Sunday 21 August 2016

Olympic Games -The Local Connection

OLYMPIC GAMES – THE LOCAL CONNECTION


Thursday August 18th 2016.   The Olympic Games are in full swing with Team GB performing impressively well. Today I drove from Leominster to Much Wenlock in neighbouring Shropshire, less than an hour away.  During these games I have heard little said about the Wenlock connection.

However in the Wenlock parish church there is a plaque commemorating local doctor, William Penny Brookes, (1809 – 1895) a great philanthropist and ardent believer in Physical Education. He wished to make this part of everyone’s education, especially that of working class people.  He set up a library and reading room and in 1850 an Olympian Class which in 1860 became the Wenlock Olympian Society.
Under the plaque is another added in 2012, the year of the London Games.   
DR WILLIAM PENNY BROOKES 1809-1895
HIS DEDICATION AND VISION BORE FRUIT IN
THE REBIRTH OF THE OLYMPIC GAMES, ATHENS 1896
HIS IMAGINATION, A WORLDWIDE INSPIRATION

IN THANKSGIVING 2012   XXX OLYMPIAD

The grave of Dr Brookes and family members is in the churchyard.  In 1994 Juan Antonio Samaranch, then President of the International Olympic Committee, laid a wreath on this grave saying, "I came to pay homage and tribute to Dr Brookes, who really was the founder of the modern Olympic Games".
In histories of the modern games you normally find the French Baron de Coubertin credited as founder but he wrote in 1890 “If the Olympic Games….is revived today it is not to a Greek that one is indebted but to Dr W.P. Brookes.”   High praise indeed!

Briefly the timeline is as follows -
1850  Brookes established the Wenlock Olympian Class to hold annual games.
1859 Local Olympian Games were held in Athens for the first time open to Greek speakers.  Brookes heard about this and sent £10 for a prize and thus established a Greek connection.  He later formed a friendship with the Greek Ambassador in London.
1860    The first Shropshire games were held in Shrewsbury and subsequently in different towns in the county thus establishing the idea of circulating the games.  
1866 Brookes with two others had founded the National Olympian Association which held a very successful three day event at Crystal Palace that year.

§ Work instructions
Can you carry on the blog post about Much Wenlock and Dr William Penny Brookes from its last sentence onward? The data that follows has no connection to the Much Wenlock blog post.

§ Given data
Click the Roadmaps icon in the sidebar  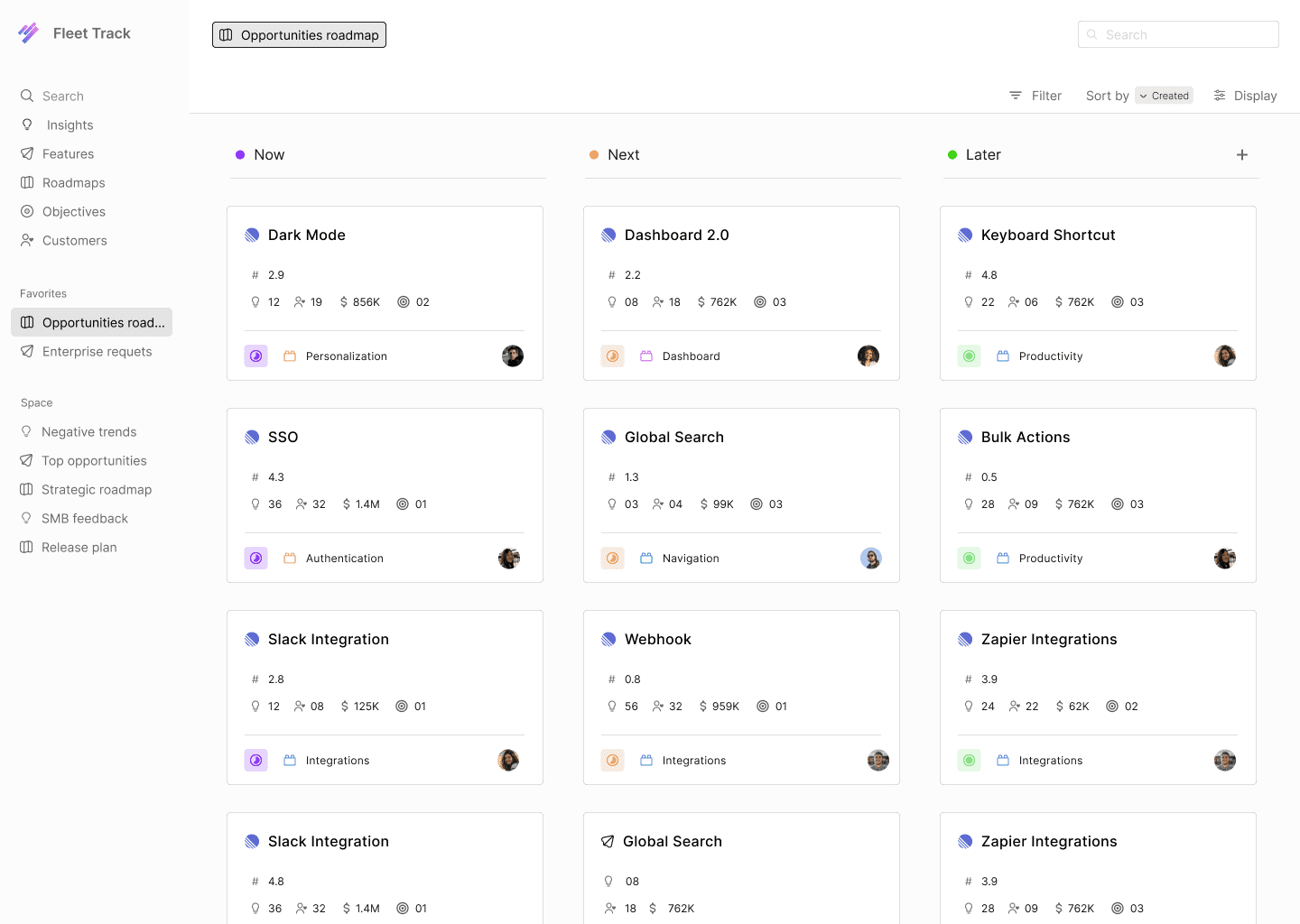pyautogui.click(x=27, y=182)
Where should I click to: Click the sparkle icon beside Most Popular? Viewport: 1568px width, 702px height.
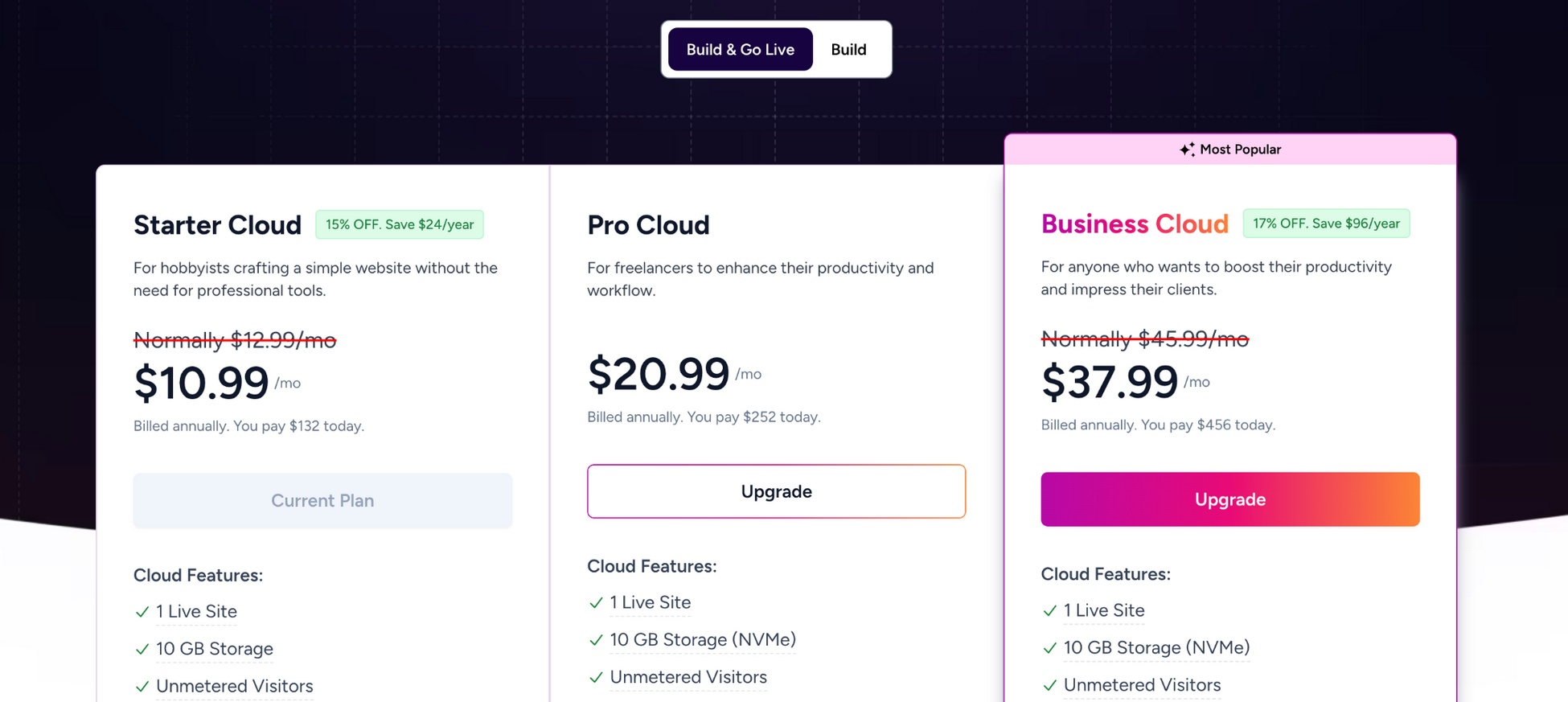(1185, 149)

§ Final result
1889  The young French nobleman, Baron Pierre de Coubertin, the organiser of the International Congress on Physical Education visited  England to find out about PE in our schools and Brookes invited him to visit for the 1890 Wenlock games which he did.  The now 81 year old doctor and the 27 year old Frenchman spent long hours discussing an international Olympic revival to be held in Athens and Coubertin wrote enthusiastically about his visit in the French ‘Revue Athlétique.’  In the same year Brookes had successfully lobbied Parliament to make PE compulsory in schools.
  

To find out more about this wonderful story visit the Wenlock Museum and Information Centre in the square.  There you will find literature and an interesting display about the good doctor and the games as well as much else of local interest.  Pick up a leaflet “THE OLYMPIAN TRAIL around Much Wenlock” which takes you to various points associated with Brookes and the games. Incidentally the mascot for the London Games was called Wenlock!

A few years ago I visited Olympia, Greece, home of the original games. You can still see the tunnel from which the athletes emerged rather like footballers today. The Games then had a religious significance and one difference you might notice from today is that the competitors were all naked.  Greeks from towns and settlements all over the ancient world came to compete and even those at war with each other temporarily set aside their differences.  Those games were held for over a thousand years until banned in 393 AD because they were considered pagan.  

 Modern Greece became independent of the Ottoman Empire in 1832 and was much smaller than today, only in 1947 reaching its present size. In 1890 most Greeks did not live in Greece but in parts of the Ottoman Empire.   So while there was a games movement in Greece the country had many political and economic problems and the Government felt unable to organise the games.

 The International Congress made Brookes an honorary member and in 1894 planned the first modern Olympics for Athens 1896.  Because of ill health Brookes was unable to attend the Congress and sadly died four months before the first games of modern times. 

 The name and place are being remembered on the other side of the world.   .  Professor Sanada of the Tokyo Olympics committee has written “The vision of Tokyo 2020 involves sport, education and culture and we in Japan recognise the importance of the legacy of Brookes and the Wenlock Olympian Society.”

    
The Plaques in the parish church                             Grave of Dr Brookes and family
(Photos  S. Mollah)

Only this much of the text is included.